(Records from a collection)
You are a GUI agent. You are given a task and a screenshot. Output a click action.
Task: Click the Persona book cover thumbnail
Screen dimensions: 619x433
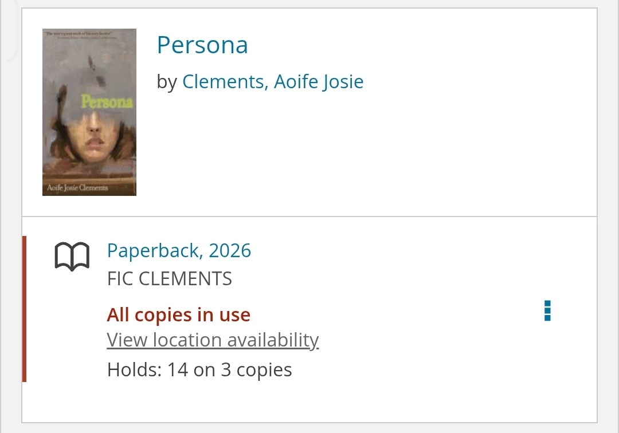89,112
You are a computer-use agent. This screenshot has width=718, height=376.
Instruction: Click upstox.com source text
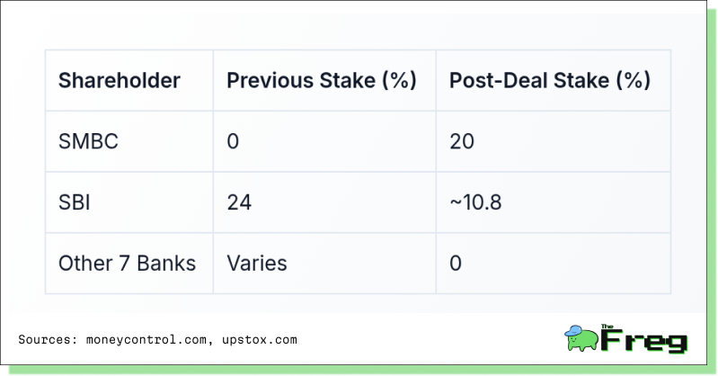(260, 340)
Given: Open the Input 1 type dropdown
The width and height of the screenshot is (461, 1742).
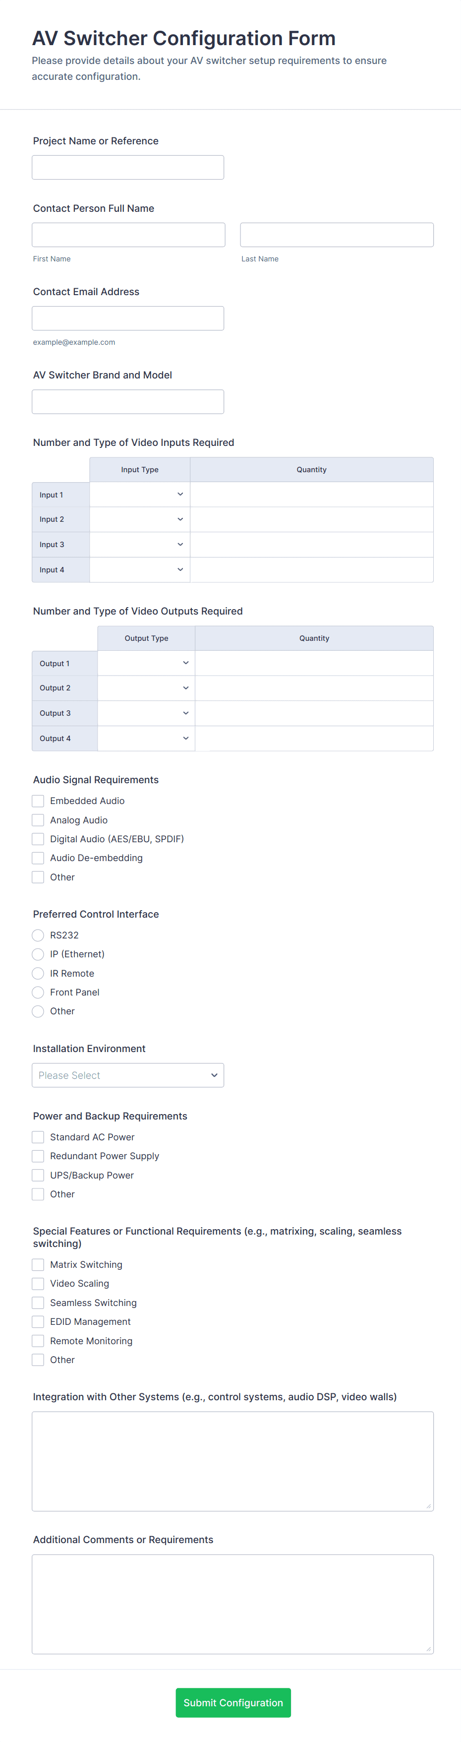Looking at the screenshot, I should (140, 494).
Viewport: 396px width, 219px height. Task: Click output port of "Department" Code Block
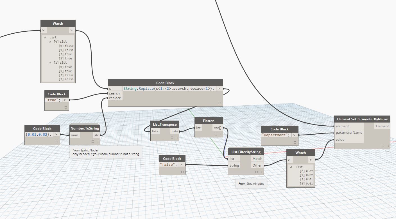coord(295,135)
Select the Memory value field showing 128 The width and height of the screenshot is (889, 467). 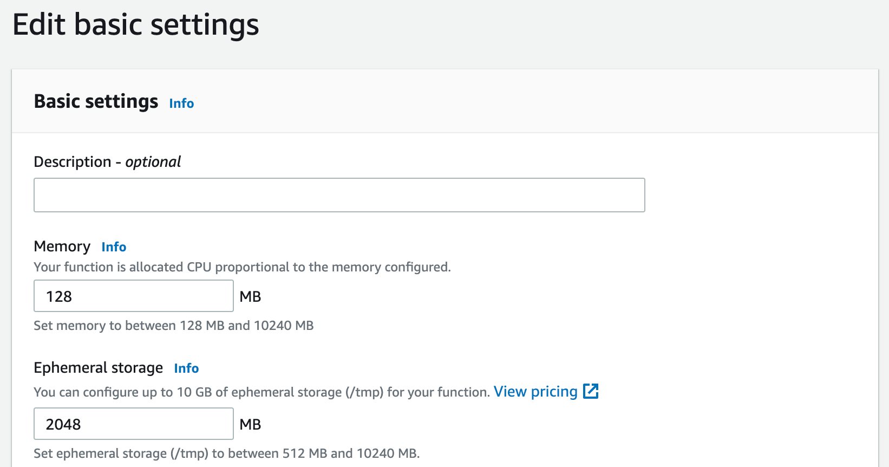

# Problem
Copy, from the lines above, each one that holds "agent".

# Solution to this exercise
You are a GUI agent. You are given a task and a screenshot. Output a click action.
You are a computer-use agent. This screenshot has width=718, height=376.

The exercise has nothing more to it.